Diffusion Models for Low-Bitrate Image Transmission

Traditional image compression fails at low bitrates, producing artifacts and blur. Diffusion models offer a solution by using generative priors to reconstruct plausible images from tiny bitstreams. Here I’m introducing one of the simplest way of doing diffusion for image transmitssion.

The Core Mechanism

Supposedly you have a pretrained diffusion model that samples from distribution $p(x_{t-1} \mid x_t)$. In order to retrieve an image from such distribution, we need to recursively apply diffusion process on noisy images to produce a clean image. But to reconstruct a specific image accurately, you need a sample from $q(x_{t-1} \mid x_t, x_0)$, which is a slightly different distribution that depends on the original image.

The question is how to communicate a sample from $q(x_{t-1} \mid x_t, x_0)$ where you only have access to $p(x_{t-1} \mid x_t)$?

The simplest way is to use rejection sampling, where:

Sample $x_{t-1}$ from $p(x_{t-1} \mid x_t)$
Accept with probability $\frac{q(x_{t-1} \mid x_t, x_0)}{M \cdot p(x_{t-1} \mid x_t)}$
If rejected, repeat until acceptance

The encoder performs this rejection sampling to find the accepted sample at index $k$.

Now here comes a clever trick. Instead of directly sending such sample, the encoder sends $k$ to the receiver. The receiver generates samples from $p(x_{t-1} \mid x_t)$ using the same shared random seed and stops at the $k$-th sample, which is the accepted one. Because senders and receivers are using the same seed, it’s guaranteed that the sequence of samples are identical. So the receiver can always get the same sample as the sender.

The number of bits required to transmit the index $k$ depends fundamentally on the divergence between $q$ and $p$. The expected number of rejection sampling trials before acceptance is $M$, where $M$ is the rejection sampling constant satisfying $q(x_{t-1} \mid x_t, x_0) \leq M \cdot p(x_{t-1} \mid x_t)$ for all $x_{t}$.

The expected value of $k$ follows a geometric distribution with success probability $1/M$, so $\mathbb{E}[k] = M$. To encode an index drawn from a geometric distribution, we need approximately:

\[\mathbb{E}[\text{bits}] \approx \log_2(M) + 2\]

bits on average.

More fundamentally, the communication cost is related to the KL divergence between $q$ and $p$:

\[D_{KL}(q \ \mid p) = \mathbb{E}_{x_{t-1} \sim q}\left[\log \frac{q(x_{t-1} \mid x_t, x_0)}{p(x_{t-1} \mid x_t)}\right]\]

While $M$ provides an upper bound on the ratio $q/p$, the KL divergence captures the average information difference. The relationship can be bounded by:

\[\log M \geq D_{KL}(q \ \mid p)\]

with equality when $q = p$ (in which case $M = 1$ and no communication is needed).

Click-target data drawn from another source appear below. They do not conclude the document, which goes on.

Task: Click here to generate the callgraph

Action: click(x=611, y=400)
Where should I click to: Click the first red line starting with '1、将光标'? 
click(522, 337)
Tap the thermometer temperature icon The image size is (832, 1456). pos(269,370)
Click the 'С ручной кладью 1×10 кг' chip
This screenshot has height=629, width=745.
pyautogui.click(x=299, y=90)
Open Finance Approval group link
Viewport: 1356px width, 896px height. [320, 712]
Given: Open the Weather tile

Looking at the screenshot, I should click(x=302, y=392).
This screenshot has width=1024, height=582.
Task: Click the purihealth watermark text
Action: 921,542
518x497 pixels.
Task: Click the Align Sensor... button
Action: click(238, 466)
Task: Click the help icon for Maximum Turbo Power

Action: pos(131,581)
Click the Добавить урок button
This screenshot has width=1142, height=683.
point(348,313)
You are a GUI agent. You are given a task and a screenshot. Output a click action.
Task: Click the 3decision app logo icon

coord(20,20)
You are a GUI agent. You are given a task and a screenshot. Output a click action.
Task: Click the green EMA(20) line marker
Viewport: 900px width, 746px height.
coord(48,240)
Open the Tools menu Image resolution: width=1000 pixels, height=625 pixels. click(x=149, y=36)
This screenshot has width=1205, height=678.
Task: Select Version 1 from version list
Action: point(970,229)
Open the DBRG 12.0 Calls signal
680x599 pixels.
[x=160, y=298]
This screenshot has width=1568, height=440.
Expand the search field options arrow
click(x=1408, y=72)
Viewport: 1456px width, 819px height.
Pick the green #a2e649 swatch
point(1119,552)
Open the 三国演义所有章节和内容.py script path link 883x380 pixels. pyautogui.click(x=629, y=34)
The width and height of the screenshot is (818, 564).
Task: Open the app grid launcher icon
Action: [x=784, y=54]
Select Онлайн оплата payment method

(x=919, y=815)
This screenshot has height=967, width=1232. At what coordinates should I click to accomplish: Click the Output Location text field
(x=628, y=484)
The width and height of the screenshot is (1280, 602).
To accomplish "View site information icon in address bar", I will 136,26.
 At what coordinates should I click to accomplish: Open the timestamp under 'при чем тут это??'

For the entire diffusion process from $t = T$ to $t = 0$, the total communication cost is:

\[\text{Total bits} \approx \sum_{t=1}^{T} D_{KL}(q(x_{t-1} \mid x_t, x_0) \ \mid p(x_{t-1} \mid x_t))\]

This sum represents the total information gap that must be communicated to reconstruct the specific image $x_0$ from the diffusion model. When the pretrained model $p$ closely matches the posterior $q$, the KL divergence is small and very few bits are needed. Conversely, if $p$ is a poor approximation of $q$, many more rejection sampling trials are required, increasing the communication cost substantially.

Conclusion

Diffusion compression works by sharing randomness between encoder and decoder. Instead of transmitting full samples, you only send indices telling the decoder which sample to pick from a shared random sequence. Combined with a compact content latent, this achieves remarkable compression at ultra-low bitrates.